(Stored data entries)
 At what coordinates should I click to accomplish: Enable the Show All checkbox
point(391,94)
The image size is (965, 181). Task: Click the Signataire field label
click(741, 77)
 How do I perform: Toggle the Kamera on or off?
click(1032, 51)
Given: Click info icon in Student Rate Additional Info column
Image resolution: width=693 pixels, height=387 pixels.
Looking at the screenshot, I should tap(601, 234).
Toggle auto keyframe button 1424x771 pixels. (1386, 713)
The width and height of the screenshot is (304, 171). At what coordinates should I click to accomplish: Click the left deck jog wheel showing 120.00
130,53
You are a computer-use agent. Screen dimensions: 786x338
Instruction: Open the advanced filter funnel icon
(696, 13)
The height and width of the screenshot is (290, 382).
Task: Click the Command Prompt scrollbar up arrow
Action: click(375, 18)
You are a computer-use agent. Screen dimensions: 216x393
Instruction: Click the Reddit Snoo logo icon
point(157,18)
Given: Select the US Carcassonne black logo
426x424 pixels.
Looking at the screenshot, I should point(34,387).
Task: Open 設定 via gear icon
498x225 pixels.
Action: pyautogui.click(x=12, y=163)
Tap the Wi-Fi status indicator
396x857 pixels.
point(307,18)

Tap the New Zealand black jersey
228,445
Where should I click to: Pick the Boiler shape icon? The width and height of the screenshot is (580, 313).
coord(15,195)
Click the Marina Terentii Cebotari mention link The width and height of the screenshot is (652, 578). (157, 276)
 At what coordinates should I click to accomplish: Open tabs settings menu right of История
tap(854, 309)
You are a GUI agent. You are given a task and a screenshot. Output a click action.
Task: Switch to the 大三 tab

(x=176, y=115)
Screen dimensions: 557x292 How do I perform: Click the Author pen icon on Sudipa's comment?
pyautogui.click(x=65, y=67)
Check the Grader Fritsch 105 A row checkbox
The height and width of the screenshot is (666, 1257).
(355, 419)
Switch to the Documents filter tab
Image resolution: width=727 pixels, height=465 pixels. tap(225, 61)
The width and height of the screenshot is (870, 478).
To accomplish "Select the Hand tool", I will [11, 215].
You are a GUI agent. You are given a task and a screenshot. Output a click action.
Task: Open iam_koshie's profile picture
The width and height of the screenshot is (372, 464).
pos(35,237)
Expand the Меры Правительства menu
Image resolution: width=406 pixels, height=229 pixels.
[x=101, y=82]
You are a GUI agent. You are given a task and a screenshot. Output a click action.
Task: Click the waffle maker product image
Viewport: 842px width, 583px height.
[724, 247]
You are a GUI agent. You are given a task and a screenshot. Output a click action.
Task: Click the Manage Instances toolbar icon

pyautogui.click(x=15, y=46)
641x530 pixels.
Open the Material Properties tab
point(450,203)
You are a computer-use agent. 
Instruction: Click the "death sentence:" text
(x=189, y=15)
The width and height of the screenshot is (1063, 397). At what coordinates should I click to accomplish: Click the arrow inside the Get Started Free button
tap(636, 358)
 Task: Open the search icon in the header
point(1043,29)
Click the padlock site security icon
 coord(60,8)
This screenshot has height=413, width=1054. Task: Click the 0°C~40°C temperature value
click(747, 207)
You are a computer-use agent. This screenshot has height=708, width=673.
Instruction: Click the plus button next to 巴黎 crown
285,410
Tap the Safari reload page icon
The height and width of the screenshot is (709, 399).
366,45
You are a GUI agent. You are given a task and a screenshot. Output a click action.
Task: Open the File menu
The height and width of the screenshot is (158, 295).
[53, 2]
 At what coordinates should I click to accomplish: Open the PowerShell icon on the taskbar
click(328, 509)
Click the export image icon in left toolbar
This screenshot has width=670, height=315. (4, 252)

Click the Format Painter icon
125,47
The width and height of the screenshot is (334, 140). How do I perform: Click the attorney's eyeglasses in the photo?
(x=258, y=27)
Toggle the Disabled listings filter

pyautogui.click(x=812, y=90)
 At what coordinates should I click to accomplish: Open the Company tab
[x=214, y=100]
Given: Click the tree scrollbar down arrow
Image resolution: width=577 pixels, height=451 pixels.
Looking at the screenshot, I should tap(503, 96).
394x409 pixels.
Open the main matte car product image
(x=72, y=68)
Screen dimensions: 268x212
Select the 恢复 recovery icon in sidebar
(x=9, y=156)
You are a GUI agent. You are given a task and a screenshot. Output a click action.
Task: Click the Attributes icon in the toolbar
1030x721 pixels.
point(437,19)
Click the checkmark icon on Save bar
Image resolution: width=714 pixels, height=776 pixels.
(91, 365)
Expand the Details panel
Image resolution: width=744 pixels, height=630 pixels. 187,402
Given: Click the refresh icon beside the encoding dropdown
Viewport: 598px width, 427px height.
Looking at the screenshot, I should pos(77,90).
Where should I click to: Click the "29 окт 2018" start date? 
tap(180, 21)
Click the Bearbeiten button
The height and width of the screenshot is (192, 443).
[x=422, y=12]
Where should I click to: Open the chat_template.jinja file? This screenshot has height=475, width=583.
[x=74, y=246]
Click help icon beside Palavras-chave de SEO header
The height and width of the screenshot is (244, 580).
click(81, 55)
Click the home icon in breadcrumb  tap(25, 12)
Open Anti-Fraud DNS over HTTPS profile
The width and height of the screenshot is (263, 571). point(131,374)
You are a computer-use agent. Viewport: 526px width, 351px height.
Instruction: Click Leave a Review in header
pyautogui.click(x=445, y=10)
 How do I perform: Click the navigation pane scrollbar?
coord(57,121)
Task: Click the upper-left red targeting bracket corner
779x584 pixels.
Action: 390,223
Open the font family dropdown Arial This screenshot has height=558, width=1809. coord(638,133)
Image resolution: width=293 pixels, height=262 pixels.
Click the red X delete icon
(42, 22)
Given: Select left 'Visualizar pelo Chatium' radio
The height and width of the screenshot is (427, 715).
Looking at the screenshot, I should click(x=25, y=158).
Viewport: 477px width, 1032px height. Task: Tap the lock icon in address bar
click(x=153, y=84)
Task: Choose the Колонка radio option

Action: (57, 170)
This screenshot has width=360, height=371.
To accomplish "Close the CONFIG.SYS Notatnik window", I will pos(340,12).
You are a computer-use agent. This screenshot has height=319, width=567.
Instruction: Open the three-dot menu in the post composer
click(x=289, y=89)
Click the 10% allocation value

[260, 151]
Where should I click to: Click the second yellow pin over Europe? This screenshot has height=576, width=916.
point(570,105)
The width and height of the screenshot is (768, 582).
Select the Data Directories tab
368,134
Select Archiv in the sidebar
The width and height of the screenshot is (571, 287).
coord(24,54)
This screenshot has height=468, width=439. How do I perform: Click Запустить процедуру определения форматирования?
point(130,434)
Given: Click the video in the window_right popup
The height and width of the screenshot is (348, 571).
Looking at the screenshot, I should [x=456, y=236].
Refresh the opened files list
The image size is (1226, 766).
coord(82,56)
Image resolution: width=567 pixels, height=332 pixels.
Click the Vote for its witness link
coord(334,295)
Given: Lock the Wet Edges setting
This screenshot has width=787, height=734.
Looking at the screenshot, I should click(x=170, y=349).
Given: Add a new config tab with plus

What is expected: Search each line of the data above for "will", and copy the lines where it occurs.

Response box:
To accomplish "Select the Hand tool", I will [11, 215].
To accomplish "Close the CONFIG.SYS Notatnik window", I will pos(340,12).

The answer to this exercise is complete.